One of his plantations is that of biodynamic producer Henrique Sloper de Araújo in Brazil (it is no coincidence as Hippolyte is also an ardent fan of biodynamic wines) where he sources the cult, complexly-flavoured "Jacu Bird" coffee beans.
We have found his coffee at Philou (a very nice bistro) and Le Verre Vole in the 10th, Saturne in the 2nd, Le Dauphin, Le Bistrot Paul Bert, Aux Deux Amis and Le Chateaubriand in the 11th, the laid-back Café de la Nouvelle Mairie in the 5th, Da Rosa in the 6th.
Outside Paris we had a very nice espresso made with this coffee at Un Ile in Angers, again at l'Herbe Rouge in Valaire and at La Cave Voltaire after a pleasant lunch in Chinon.
Paris food shops
Paris is unequalled in the quality of its food shops. Other cities might have more, other cities may have bigger, other cities may have newer, but rarely do they match the consistent excellence of places such as Du Pain et Des Idees and Jacques Genin.

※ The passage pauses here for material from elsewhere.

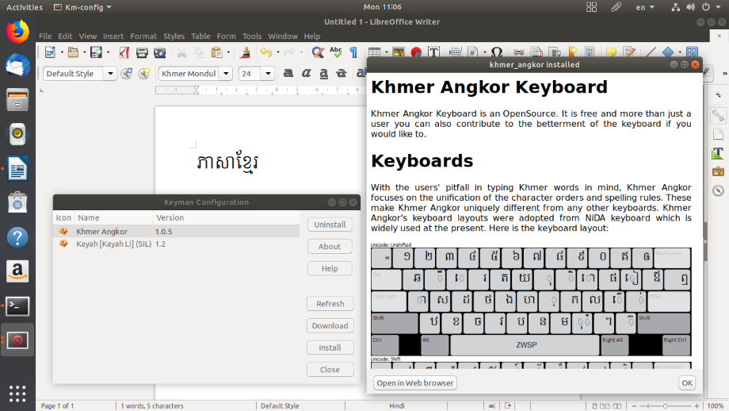Screen dimensions: 729x411
Task: Open Find & Replace tool
Action: (x=317, y=53)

Many of the wine bars in Paris provide an excellent selection of wines from small producers throughout the country. Some, such as La Cremerie and Le Verre Vole specialise in natural wines - those wines made without the use of chemicals in the vineyard or additives in the wine making process.
One note here. Many guides mention Willi's Wine Bar and Juveniles as places to drink, however our visits to these venues over the last two years have been desultory. There has been no spark from the staff, no excitement, no enthusiasm for taking you on a journey of discovery.
There are many good wine shops in the Paris. We tend to go to those specialising in natural wines or at least who stock some natural wines.
One of the great attractions of the Paris is the range of markets you can visit. We particularly like the President Wilson market which is one of the best fruit and vegetable markets you will find anywhere.